→ Task statement: Set down, please, exactly the lines below that run from the line with "Task: Enable the Multi Companies checkbox" to the line with "Screen dimensions: 855x432", both lines included.
··· Exercise input ···
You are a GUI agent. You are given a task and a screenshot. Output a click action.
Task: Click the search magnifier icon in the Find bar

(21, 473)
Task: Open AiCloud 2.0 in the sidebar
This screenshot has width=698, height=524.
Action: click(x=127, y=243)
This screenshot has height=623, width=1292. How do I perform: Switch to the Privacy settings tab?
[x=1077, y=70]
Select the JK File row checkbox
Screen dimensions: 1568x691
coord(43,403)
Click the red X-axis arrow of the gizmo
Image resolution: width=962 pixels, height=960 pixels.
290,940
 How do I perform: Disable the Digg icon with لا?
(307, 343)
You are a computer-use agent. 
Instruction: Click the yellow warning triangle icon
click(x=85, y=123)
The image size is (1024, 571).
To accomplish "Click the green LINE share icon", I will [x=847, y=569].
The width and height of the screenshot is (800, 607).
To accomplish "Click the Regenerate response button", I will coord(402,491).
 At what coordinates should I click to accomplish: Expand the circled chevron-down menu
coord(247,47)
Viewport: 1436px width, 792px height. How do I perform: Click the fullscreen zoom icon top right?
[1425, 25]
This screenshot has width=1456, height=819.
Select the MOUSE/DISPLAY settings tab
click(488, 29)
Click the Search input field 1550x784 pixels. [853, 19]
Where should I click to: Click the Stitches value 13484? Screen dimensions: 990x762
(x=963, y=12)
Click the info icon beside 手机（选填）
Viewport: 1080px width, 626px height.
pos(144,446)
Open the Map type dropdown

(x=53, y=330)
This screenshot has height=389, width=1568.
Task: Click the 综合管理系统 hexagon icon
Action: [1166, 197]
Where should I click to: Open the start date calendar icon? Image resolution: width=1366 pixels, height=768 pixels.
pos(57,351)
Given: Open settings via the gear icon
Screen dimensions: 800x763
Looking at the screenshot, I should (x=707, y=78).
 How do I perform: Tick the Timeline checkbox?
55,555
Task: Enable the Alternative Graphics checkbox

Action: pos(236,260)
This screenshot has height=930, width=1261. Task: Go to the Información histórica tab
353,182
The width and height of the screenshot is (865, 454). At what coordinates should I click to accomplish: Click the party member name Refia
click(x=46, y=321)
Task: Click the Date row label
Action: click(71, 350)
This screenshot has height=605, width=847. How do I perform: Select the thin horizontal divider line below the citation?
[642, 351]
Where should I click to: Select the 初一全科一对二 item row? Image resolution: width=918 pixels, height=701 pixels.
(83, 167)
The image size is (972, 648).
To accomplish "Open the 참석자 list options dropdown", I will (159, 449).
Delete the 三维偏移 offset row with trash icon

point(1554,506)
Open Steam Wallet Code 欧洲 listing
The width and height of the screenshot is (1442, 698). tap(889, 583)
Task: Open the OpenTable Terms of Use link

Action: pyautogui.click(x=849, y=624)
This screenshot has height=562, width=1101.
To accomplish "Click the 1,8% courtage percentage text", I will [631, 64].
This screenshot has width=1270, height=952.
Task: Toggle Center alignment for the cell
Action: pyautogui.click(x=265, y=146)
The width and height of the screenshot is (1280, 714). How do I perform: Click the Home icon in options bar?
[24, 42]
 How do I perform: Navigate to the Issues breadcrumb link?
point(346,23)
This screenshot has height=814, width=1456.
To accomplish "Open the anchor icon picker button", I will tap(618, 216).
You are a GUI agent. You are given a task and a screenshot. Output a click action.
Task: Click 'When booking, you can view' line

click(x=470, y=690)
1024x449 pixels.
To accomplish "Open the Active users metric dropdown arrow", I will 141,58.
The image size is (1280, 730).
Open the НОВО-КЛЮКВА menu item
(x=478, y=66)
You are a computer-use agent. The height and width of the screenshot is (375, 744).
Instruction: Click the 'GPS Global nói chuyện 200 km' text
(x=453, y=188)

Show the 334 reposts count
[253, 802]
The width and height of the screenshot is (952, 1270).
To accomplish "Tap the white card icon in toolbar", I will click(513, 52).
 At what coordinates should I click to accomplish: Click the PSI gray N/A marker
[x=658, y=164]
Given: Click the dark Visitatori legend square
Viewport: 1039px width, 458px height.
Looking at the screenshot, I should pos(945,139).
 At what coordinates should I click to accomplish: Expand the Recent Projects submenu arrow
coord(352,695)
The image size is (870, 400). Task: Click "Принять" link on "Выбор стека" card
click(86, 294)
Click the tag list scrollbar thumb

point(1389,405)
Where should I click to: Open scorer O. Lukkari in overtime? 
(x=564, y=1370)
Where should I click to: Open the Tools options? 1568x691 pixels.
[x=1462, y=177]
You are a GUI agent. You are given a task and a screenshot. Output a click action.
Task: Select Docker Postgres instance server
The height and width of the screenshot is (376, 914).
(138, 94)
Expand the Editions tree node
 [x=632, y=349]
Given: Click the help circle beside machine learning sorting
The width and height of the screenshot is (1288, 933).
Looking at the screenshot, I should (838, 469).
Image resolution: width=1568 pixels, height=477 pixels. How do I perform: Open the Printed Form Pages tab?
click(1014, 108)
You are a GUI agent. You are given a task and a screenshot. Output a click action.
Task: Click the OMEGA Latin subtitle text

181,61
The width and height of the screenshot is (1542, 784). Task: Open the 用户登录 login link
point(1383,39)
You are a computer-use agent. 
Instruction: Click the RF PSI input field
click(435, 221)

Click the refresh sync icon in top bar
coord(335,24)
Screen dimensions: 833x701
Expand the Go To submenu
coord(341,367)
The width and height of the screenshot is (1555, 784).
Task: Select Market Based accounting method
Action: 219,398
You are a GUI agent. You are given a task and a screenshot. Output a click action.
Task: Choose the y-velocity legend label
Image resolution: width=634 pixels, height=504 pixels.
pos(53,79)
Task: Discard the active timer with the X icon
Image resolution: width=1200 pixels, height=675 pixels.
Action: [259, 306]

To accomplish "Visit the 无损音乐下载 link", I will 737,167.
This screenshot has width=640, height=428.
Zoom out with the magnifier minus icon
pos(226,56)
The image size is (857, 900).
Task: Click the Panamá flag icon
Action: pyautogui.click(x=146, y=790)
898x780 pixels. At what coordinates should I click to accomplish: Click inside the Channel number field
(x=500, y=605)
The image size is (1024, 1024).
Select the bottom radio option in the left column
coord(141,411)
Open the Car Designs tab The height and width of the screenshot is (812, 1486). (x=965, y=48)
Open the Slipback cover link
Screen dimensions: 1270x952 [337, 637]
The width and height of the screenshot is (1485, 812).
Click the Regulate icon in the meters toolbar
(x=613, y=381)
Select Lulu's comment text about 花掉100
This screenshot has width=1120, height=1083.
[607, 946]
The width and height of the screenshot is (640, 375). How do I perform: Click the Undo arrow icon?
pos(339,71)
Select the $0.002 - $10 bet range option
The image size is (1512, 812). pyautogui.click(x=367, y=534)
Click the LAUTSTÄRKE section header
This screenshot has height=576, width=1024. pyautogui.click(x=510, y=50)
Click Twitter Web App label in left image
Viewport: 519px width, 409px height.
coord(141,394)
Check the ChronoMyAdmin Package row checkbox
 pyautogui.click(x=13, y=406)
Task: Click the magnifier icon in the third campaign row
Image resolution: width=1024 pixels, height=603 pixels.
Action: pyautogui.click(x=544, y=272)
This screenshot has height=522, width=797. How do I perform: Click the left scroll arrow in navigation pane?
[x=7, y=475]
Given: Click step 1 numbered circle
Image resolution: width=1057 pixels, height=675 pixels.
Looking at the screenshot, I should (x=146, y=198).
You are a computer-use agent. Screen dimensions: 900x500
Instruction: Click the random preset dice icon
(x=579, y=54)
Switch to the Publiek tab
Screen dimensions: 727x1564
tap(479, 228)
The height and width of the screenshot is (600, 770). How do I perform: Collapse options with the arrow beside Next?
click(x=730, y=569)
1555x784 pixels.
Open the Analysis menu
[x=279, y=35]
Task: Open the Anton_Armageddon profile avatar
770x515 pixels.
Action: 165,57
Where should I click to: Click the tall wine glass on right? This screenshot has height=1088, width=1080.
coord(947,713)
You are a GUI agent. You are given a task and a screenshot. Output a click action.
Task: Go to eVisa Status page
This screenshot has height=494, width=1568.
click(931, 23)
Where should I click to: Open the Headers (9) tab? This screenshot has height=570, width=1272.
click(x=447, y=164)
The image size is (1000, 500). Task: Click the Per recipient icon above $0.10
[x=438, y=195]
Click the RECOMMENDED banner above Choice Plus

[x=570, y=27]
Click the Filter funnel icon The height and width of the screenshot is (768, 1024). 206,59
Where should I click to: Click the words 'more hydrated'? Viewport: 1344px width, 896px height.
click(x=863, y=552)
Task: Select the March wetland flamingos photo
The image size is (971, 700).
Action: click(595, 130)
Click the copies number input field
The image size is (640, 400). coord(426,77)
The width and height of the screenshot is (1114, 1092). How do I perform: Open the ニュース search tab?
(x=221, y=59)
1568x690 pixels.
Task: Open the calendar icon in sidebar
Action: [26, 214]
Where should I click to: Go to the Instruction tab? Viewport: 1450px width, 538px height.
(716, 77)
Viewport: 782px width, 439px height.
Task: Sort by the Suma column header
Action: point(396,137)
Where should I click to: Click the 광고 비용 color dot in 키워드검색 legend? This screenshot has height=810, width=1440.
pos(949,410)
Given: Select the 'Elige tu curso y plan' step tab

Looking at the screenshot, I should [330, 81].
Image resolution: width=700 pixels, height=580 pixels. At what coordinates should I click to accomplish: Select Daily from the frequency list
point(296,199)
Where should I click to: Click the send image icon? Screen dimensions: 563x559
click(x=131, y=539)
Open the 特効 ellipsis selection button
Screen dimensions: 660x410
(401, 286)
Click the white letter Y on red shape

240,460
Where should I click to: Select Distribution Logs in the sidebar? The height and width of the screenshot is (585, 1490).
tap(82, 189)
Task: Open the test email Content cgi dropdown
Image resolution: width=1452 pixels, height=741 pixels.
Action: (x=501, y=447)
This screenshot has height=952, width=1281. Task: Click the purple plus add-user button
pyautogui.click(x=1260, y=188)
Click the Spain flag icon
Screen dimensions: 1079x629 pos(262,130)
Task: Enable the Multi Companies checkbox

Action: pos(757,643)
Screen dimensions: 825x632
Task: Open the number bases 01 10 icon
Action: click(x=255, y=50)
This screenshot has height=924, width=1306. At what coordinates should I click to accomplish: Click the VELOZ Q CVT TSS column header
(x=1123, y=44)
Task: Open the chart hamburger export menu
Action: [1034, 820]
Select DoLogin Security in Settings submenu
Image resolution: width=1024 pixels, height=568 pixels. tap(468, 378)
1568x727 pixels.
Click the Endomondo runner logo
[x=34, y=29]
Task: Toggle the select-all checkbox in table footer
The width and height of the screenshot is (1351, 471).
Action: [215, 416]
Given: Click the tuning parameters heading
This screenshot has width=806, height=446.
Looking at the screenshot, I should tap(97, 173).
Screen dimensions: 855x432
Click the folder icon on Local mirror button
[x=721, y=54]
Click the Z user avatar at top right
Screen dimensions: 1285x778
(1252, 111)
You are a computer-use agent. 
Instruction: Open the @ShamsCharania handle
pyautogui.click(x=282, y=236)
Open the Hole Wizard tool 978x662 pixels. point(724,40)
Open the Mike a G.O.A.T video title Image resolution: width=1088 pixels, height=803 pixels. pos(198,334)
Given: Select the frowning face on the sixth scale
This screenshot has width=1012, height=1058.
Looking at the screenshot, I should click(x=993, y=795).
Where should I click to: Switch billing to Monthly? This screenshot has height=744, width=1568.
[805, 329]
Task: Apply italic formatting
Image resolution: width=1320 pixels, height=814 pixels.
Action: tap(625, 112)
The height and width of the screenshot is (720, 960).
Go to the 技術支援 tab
···
→ Task solution:
Task: Enable the Multi Companies checkbox

Action: pos(757,643)
Screen dimensions: 825x632
Task: Open the number bases 01 10 icon
Action: click(x=255, y=50)
This screenshot has height=924, width=1306. At what coordinates should I click to accomplish: Click the VELOZ Q CVT TSS column header
(x=1123, y=44)
Task: Open the chart hamburger export menu
Action: [1034, 820]
Select DoLogin Security in Settings submenu
Image resolution: width=1024 pixels, height=568 pixels. tap(468, 378)
1568x727 pixels.
Click the Endomondo runner logo
[x=34, y=29]
Task: Toggle the select-all checkbox in table footer
The width and height of the screenshot is (1351, 471).
Action: [215, 416]
Given: Click the tuning parameters heading
This screenshot has width=806, height=446.
Looking at the screenshot, I should tap(97, 173).
Screen dimensions: 855x432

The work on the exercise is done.